● **ИСХОДНЫЙ ОТРЫВОК**:
━━━━━━━━━━━━━━━━━━━━

Несмотря на то, что третья ступень ракеты была новая, в нарушение “принципа Королева” — перед пилотируемым запуском должно быть не менее двух полностью успешных беспилотных — перед полетом корабля “Восход” провели всего один. Старт беспилотного аналога корабля “Восход-2” прошел успешно, однако при спуске он был уничтожен системой аварийного подрыва, так как из-за одновременной выдачи команд с двух наземных пунктов управления сформировалась ложная команда на спуск, и корабль приземлился бы вне территории Советского Союза. Чтобы снизить уровень риска для космонавтов, следовало отложить запуск экипажа, корабль запустить в беспилотном варианте, а для них делать новый, но на это ушло бы не меньше восьми-девяти месяцев. Королев спросил Беляева и Леонова, что они думают по этому поводу. Они сказали, что, понимая степень риска, готовы лететь: корабль опытный, а они испытатели и должны работать.

Насколько велик был риск, понимали все — и разработчики техники, и руководители программы, и космонавты. Один из доводов, который приводил Н. П. Каманин в обоснование того, что при назначении командира корабля предпочтение должно быть отдано нелетавшему (то есть не известному мировой общественности) космонавту, звучит так: “В случае неприятностей с "Восходом" будет легче предотвратить их широкую огласку”. Понятно, что это значит.

От летавших мы знали, что Сергей Павлович докладывал Хрущеву о чрезвычайно высоком уровне риска для космонавтов, Хрущев, однако, дал санкцию на запуск. В моем дневнике есть такая запись:

7 февраля 64 года.

Совещание у СП, собрали всех. Хотят “сделать зарубку” и послать троих. Очень интересно! Есть такой философский вопрос: можно ли ради зарубки рисковать жизнью трех человек? С одной стороны — что такое с точки зрения истории жизнь трех человек? Ничто! Нуль. А с другой стороны — они живые люди, у них есть семьи и дети.

Очень трудно, наверное, тем, кто делает историю!

Не знаю, трудно ли было тогда тем, кто делал историю. И есть еще один “философский вопрос”, уже сегодняшний: а если бы не семьи и дети, то рисковать жизнью людей ради “зарубки” было бы можно? Боюсь, что тогда я ответила бы на этот вопрос положительно...

С “Восходами” ничего не случилось, Бог миловал. Но безнаказанность развращает, и катастрофы не замедлили.

 

Гибель Комарова

Перед нашим обществом стояли в те годы две задачи: во-первых, догнать и перегнать Америку, а во-вторых — ознаменовать, и все, что происходило в нашей жизни, было этому подчинено.

━━━━━━━━━━━━━━━━━━━━

● **ДАННЫЕ**:
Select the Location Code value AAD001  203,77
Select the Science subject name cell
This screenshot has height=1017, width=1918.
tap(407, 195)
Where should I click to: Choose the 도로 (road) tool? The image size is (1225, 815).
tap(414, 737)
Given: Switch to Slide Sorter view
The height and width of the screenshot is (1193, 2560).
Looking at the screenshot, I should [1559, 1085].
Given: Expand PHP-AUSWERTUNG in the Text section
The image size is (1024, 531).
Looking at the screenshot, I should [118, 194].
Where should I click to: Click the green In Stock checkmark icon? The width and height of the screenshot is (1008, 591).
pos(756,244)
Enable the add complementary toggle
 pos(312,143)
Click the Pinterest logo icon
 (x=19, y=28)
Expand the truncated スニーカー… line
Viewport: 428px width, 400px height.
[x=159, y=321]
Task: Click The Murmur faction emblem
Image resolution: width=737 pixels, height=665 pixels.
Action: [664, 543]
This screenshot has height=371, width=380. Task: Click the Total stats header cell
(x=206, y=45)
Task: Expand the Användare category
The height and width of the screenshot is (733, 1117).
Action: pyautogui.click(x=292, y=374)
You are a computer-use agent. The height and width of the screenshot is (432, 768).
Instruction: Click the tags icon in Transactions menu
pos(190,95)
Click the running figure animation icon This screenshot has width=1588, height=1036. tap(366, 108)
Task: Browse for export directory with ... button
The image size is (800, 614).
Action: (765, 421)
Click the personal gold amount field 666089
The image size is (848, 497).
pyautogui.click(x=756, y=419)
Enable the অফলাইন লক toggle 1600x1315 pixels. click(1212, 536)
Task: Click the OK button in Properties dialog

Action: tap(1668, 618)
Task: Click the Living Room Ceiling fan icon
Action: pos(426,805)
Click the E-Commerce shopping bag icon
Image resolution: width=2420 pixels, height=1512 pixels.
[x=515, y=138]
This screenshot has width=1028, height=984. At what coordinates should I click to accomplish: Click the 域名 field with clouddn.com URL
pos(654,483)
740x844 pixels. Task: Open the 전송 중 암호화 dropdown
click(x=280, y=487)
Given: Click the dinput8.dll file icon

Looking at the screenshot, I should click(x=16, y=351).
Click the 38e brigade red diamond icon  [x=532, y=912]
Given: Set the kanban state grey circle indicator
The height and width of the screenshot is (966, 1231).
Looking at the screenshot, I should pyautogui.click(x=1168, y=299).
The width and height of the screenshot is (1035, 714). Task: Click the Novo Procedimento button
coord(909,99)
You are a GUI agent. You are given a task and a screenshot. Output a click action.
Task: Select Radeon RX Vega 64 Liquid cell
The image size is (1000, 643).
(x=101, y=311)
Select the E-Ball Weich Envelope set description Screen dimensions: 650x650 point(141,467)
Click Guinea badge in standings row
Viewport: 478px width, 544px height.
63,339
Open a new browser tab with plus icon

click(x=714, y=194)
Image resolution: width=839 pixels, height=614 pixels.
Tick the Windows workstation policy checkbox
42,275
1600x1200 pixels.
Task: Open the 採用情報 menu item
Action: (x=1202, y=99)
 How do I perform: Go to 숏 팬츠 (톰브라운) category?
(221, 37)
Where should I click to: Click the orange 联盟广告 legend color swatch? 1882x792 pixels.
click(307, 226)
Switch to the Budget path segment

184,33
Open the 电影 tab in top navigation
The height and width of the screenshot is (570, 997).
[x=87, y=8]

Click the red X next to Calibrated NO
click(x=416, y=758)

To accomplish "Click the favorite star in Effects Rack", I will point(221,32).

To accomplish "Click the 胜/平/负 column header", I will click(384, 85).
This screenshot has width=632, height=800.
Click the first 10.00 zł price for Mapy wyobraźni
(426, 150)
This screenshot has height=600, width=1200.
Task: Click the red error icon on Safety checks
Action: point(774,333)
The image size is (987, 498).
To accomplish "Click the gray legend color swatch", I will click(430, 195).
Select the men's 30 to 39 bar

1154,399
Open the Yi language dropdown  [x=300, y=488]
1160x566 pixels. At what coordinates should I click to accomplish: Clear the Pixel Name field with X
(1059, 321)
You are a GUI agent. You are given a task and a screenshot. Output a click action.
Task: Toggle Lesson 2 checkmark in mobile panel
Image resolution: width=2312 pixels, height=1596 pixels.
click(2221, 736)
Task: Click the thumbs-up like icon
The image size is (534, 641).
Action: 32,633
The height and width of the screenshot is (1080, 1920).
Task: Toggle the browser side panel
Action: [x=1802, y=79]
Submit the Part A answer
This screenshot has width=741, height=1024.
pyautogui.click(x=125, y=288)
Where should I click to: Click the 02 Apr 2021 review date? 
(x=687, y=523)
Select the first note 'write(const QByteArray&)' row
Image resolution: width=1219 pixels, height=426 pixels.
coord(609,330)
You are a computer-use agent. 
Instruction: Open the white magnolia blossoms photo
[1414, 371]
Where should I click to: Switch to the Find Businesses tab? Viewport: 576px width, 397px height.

━━━━━━━━━━━━━━━━━━━━

● **ЗАДАНИЕ A**: Объясните по отрывку о кораблях «Восход», почему при спуске беспилотный аналог корабля «Восход-2» был уничтожен системой аварийного подрыва. Уложитесь в одно–три предложения.
● **ЗАДАНИЕ B**: Продолжите отрывок о кораблях «Восход», начав сразу после его последнего предложения.

● **ОЖИДАЕМЫЙ ОТВЕТ A**: Из-за того, что команды одновременно выдали два наземных пункта управления, сформировалась ложная команда на спуск. Корабль приземлился бы за пределами территории Советского Союза, поэтому его уничтожила система аварийного подрыва.

● **ОЖИДАЕМЫЙ ОТВЕТ B**:
Задача “ознаменовать”, которую следует отнести к ложным и мелким целям, обернулась для нас трагически: 23 апреля 1967 года после двухлетнего перерыва в полетах стартовал наш новый корабль “Союз”. Володя Комаров погиб...

В первый день — состояние ошеломления и в голове всего две простенькие мысли: “Не может быть!” и “Как же так?..” На другой день Каманин собрал отряд и сказал примерно так: я хочу вам показать, что случилось с вашим товарищем, чтобы вы четко представляли себе, что может случиться с вами. Если после этого кто-то захочет уйти — отпустим. Ребята ездили смотреть на Володю, а нас не взяли...

Самое горькое — катастрофа была практически неизбежна: даже при самой большой натяжке нельзя было считать, что корабль отработан и готов к пилотируемому полету, так как программа летных испытаний на беспилотных образцах по существу не была выполнена.

Программа первого полета включала запуск двух кораблей с интервалом в сутки, испытание бортовых систем и (главное) проведение операции сближения и стыковки в автоматическом режиме. “Если это удастся, то будет показана безопасность 7К-ОК (это был индекс корабля “Союз”. — В. П.) для полета космонавта”, — пишет Б. Е Черток.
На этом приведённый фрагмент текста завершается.